# "The Bride" Tutorial Links



## Lauriebeast (Feb 27, 2007)

Well guys, I finally have the tutorial for ya. Here are the links....it's in 6 parts.

http://halloweenforum.com/showthread.php?t=62175
http://halloweenforum.com/showthread.php?t=62177
http://halloweenforum.com/showthread.php?t=62179
http://halloweenforum.com/showthread.php?t=63288
http://halloweenforum.com/showthread.php?t=63289
http://halloweenforum.com/showthread.php?t=63291
PM me if you have any questions.


----------



## playfx (Mar 10, 2007)

Great tutorial LB, how much money do you think you have in supplies for this project? Any way you look at it, its money well spent!!


----------



## Ms. Wicked (Nov 14, 2006)

Thanks for taking the time to put that together.

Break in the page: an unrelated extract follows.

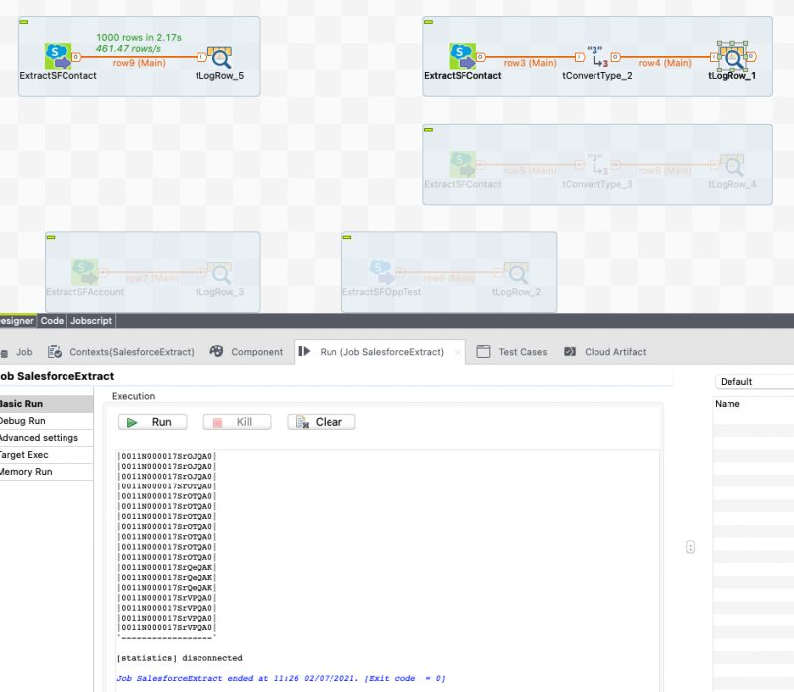Screen dimensions: 794x692
Task: Click the tLogRow_3 component icon
Action: (x=219, y=274)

I have to confess that I also had fun looking at all of your stuff in the background: other sculps, pictures, boxes of supplies, LOL.


----------



## Sickie Ickie (Jun 20, 2006)

All that much more respect when seeing what went into it! Thanks!


----------



## Haunted Bayou (Feb 16, 2007)

Great tutorial.
I don't know why I didn't notice her uvula before. Nice touch!


----------



## Sickie Ickie (Jun 20, 2006)

If you see her uvula, you know she's a girl. hehehehhehehehheeeeee


----------



## Ghoulbug (Apr 24, 2007)

omg that looks awesome!! Such talent!!!!!


----------



## Dr Morbius (Sep 21, 2004)

Nice How-to, LB!!


----------



## Lauriebeast (Feb 27, 2007)

Thanks everyone, and please let me know if you have any questions.


----------



## Ghoul Friday (Oct 6, 2007)

That is, hands down, the best prop I have seen this season. Genius. Good for you. I'd keep her up year round.


----------



## HalloweenRick (Nov 25, 2005)

Great Work Lauriebeast!


----------



## THeme ssaGE (Jul 16, 2006)

wow. I'm left speechless. Thanks for photo-documenting your creation, which is nothing short of inspiring.

-newbie


----------



## Silent Requiem (Feb 17, 2008)

You are so talented i just can't express it! You have inspired me to try a whole series of full body statues using the Celluclay/paperclay shell.


----------



## beelce (Jul 21, 2007)

WOW Laurie you are a master...very inspirational...amazing how smooth your skin textures are. Thanks for sharing


----------



## RAWR (Apr 4, 2008)

so good amazing


----------



## Lilly (Jun 13, 2006)

I am far behind on this..
as always great tutorial on a great prop


----------



## tonguesandwich (Oct 13, 2006)

Awesome LB.... you are super talented. I have taught art since 91 and you rank with the best!


----------



## Sickie Ickie (Jun 20, 2006)

You don't look a day over 90 TS.


----------



## tonguesandwich (Oct 13, 2006)

Thanks Sickie....


----------



## jabberwocky (Apr 30, 2008)

Do you take requests?


----------



## DeathTouch (Sep 6, 2005)

That is awesome!


----------



## HouseBloodthorn (Aug 16, 2007)

I can't even BEGIN to praise this enough. A great tutorial and absolutely AMAZING work. First rate.


----------



## DSTRONG61 (Jul 8, 2008)

I can't believe this is so realistic! I about fell out of my chair. My hat is truely off to you! Just amazing. The details in my hands are where my props suck how did you get foam to look so real? I saw you tutorial but really it doesn't give you enough credit for your God given talent. I love this prop! Is it very heavy? Are you a sculptor by profession? Just simply amazing! I wish I could have been there while you were making her. But will enjoy her anyway.
Denise


----------



## DSTRONG61 (Jul 8, 2008)

This has wowed me to no end! simply fantastic!
Can't compare to your talent!
Denise


----------